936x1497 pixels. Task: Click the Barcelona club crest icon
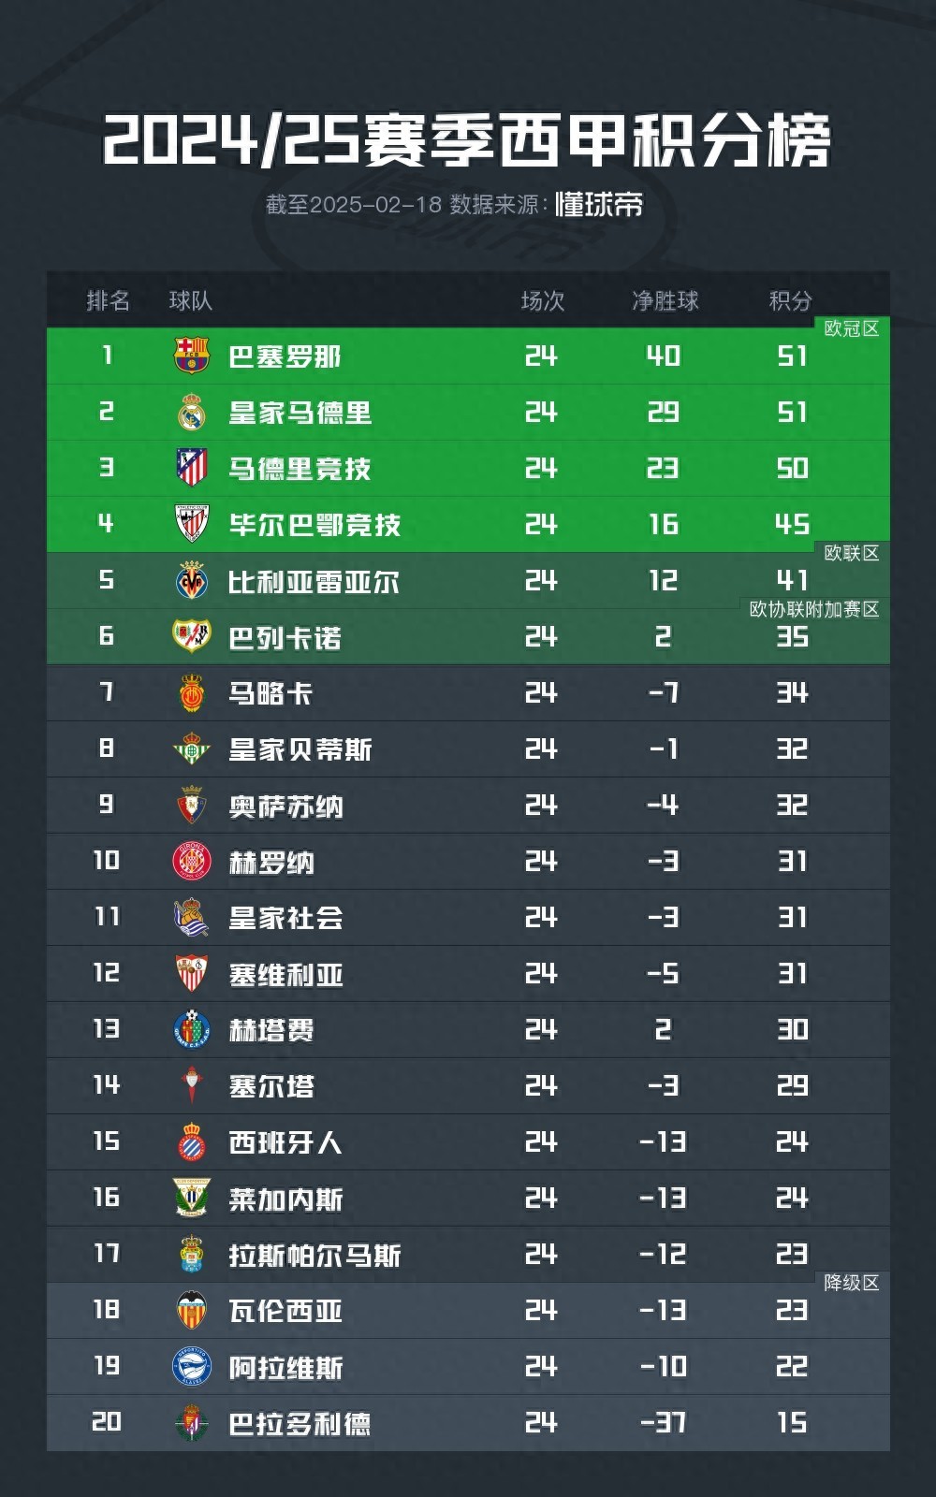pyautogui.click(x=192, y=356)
------------------------------------------------------------------------
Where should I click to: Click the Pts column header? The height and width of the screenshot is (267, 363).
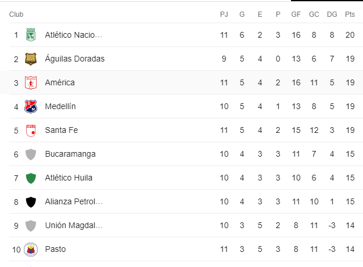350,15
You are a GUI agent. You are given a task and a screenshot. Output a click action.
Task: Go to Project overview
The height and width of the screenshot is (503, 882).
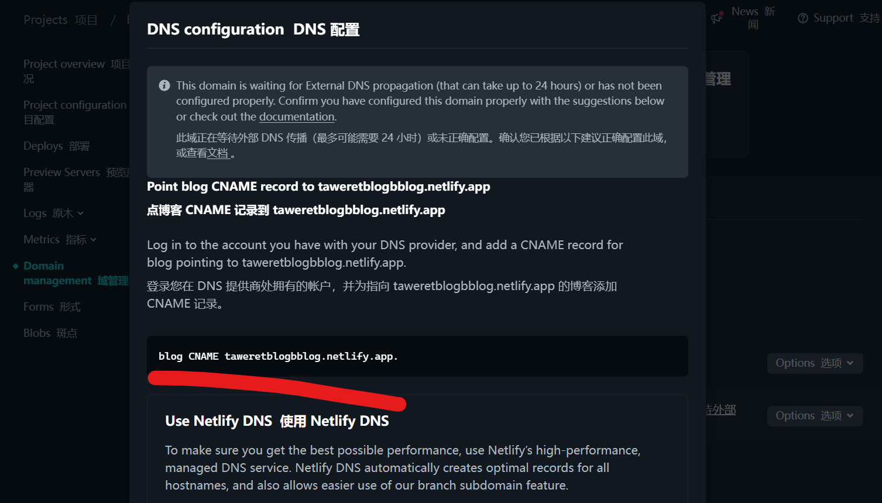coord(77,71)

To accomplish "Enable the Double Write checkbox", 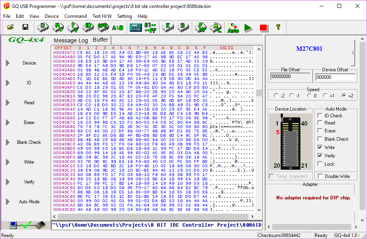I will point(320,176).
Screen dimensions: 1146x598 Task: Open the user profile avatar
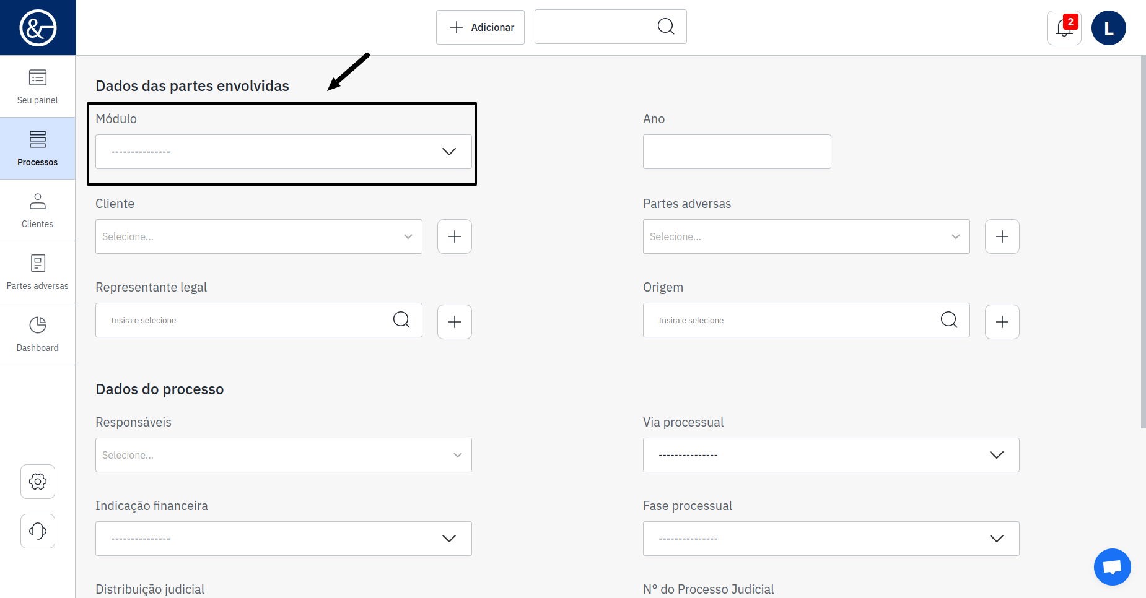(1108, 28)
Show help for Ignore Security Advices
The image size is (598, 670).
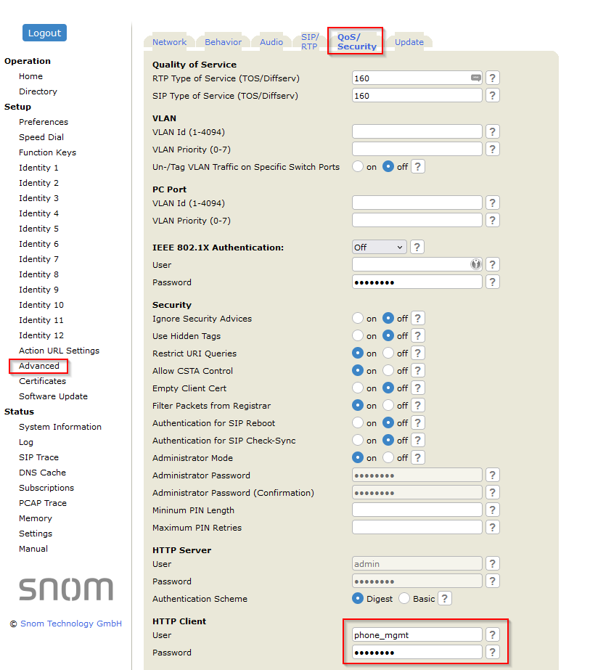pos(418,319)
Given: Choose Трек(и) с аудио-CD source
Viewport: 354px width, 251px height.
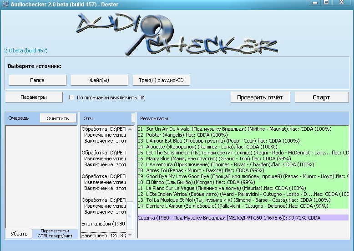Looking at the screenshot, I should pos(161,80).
------------------------------------------------------------------------
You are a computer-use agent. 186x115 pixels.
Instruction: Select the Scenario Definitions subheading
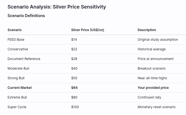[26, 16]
------------------------------------------------------------------------
What to work on ::
The lines to return are those in the entries above that include "agent".

Answer section ::
You are a GUI agent. You are given a task and a screenshot. Output a click action.
You are a computer-use agent. 186x115 pixels.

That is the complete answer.